Exercise: Word for word, copy the data that follows and skip its pictures.

Screenshot grounding data:
* * * * * * *

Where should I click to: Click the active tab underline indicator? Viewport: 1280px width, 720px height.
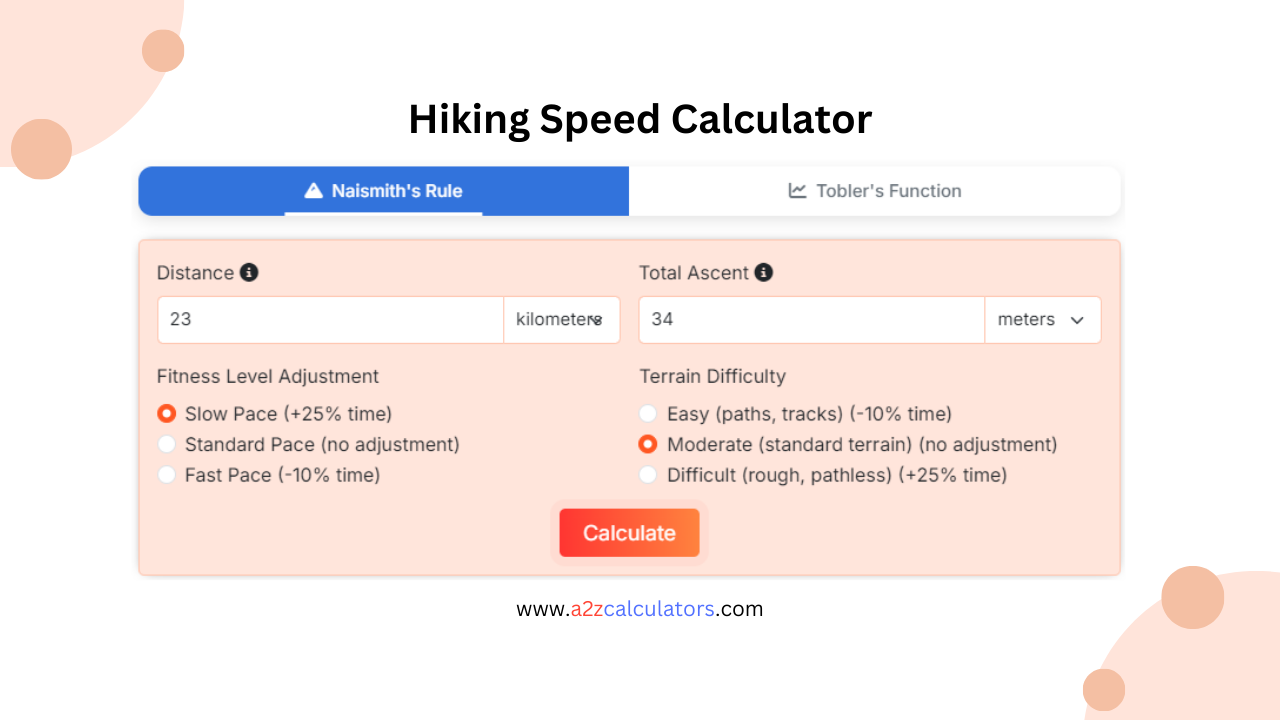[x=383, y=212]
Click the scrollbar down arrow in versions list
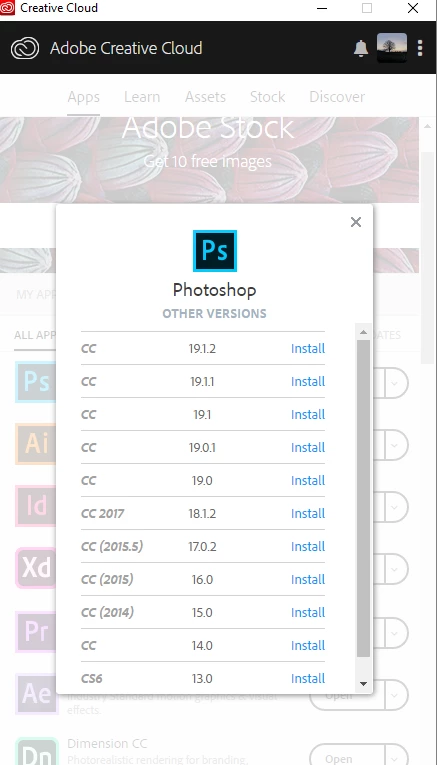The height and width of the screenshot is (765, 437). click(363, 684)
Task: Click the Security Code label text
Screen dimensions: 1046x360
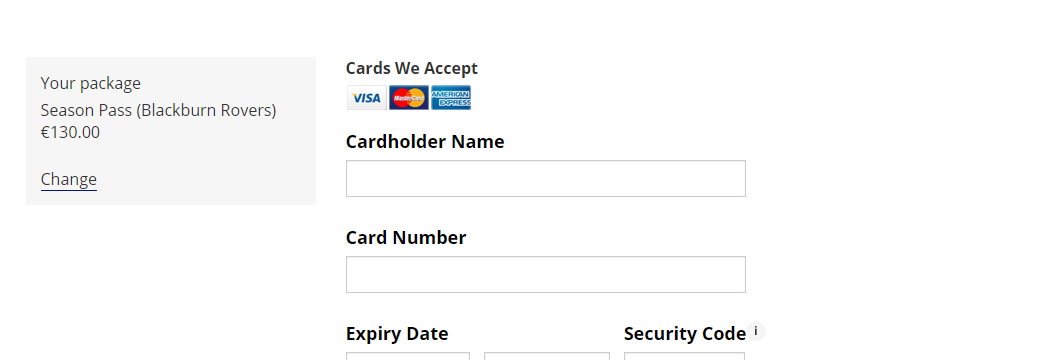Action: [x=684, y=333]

* * * * * * *

Finished exercise:
Where should I click to: Click the active tab underline indicator? Viewport: 1280px width, 720px height.
[x=383, y=212]
Click the scrollbar down arrow in versions list
The height and width of the screenshot is (765, 437). click(363, 684)
Task: Click the Security Code label text
Screen dimensions: 1046x360
Action: [x=684, y=333]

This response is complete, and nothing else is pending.